We have found that Medicare will only pay for the 92928, and denies the add-on code 92929 when multiple stents are being placed in the patient. So, is anyone else finding this to be true? In other words, Medicare will only pay the physician to place one stent, whether he places one or multiple. That just cannot be right. We are going to appeal, but wanted to see if others have run across the same issue.

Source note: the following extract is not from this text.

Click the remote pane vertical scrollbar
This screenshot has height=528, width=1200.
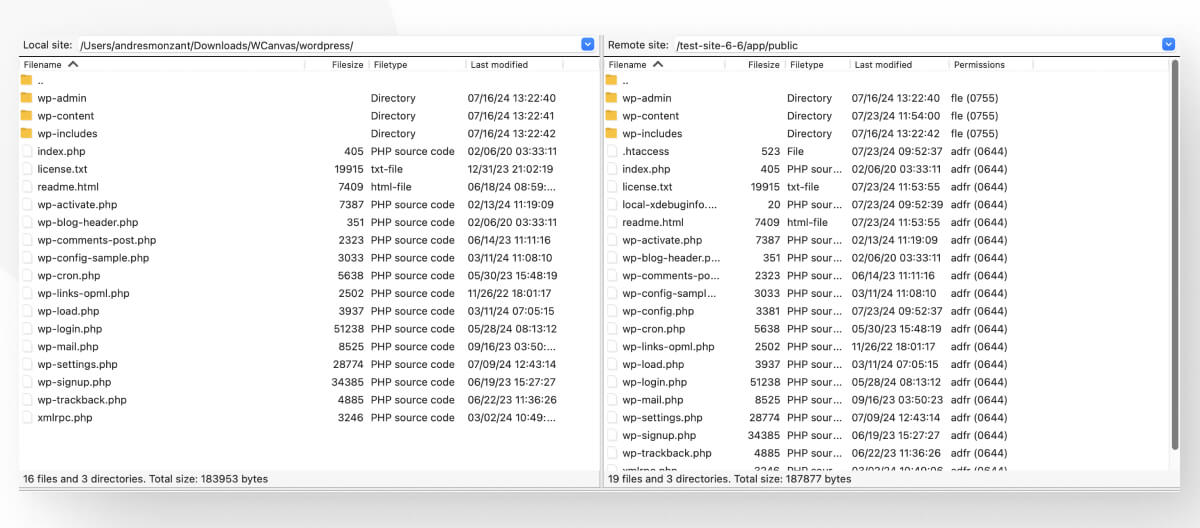point(1173,250)

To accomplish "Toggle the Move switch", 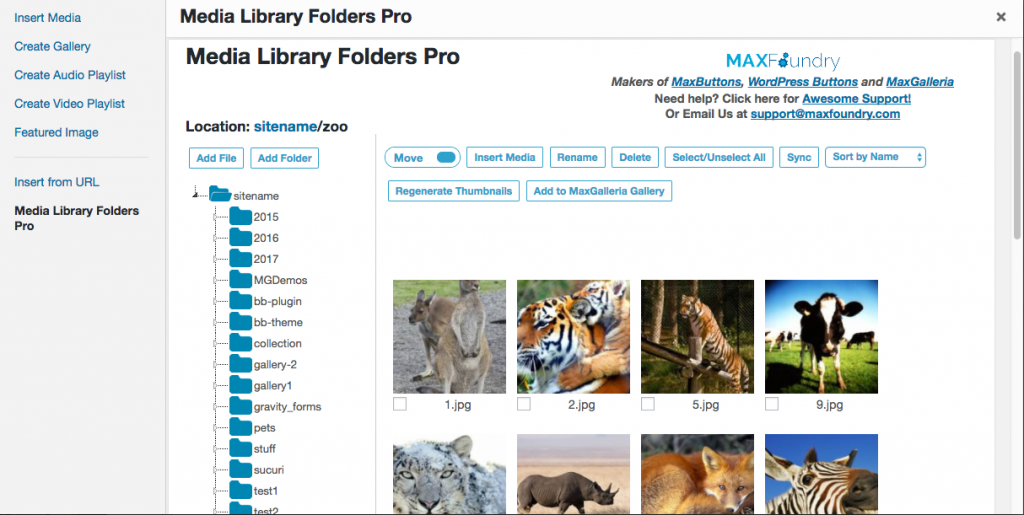I will click(446, 157).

Yes, this is true. CMS has decided to give the add-on codes a "bundled" status on the Medicare Physician Fee Schedule. They will only pay for the "base" codes and aren't paying for the additional branches.

Jessica CPC, CCC
 
Hello Wendy,

Medicare will not pay for the add-on codes. In the PFS Final Rule CMS decided not to accept the RUC values for the main codes or add-on codes. What they did do was bundlethe payment for the add-on codes in the main code, increasing the fee slightly for each main code.

Debra
 
CPT code 92928 can be billed multiple time for stents in different vessels, Medicare will pay for more than one stent so long as they are in different vessels, 92929 is reported for the branch stenting and that is what they are bundling in the main procedure code.
 
RVU for New Stent codes

I have not been able to find the RVU's for the new stents codes on the CMS website. Can anyone help me with this.
 
Commercial

Thank you for this webiste. Has anyone found where commercial insurances are paying the Cardiology add on codes (92921, 92925, 92929, 92934, 92938)? i understand that Medicare, Medicaid and BCBS are not paying, but was curious if any other insurance is paying.
 
92928 billed for seperate vessels.

Do you find that when billing 92928/LD, 92928/RC for commercial payors you need to add -59 modifier?
 
I am questioning if you coders are finding they need to add the -59 modifier to 92928 when billing more than one vessel stented along with the RC, LC?
 
In Florida per our medicare fee schoedule the dollar amount is 0.00. It is for tracking purposes only at this point. When billing 92928 mulitple times for different vessels, yes we add the 59 modifier.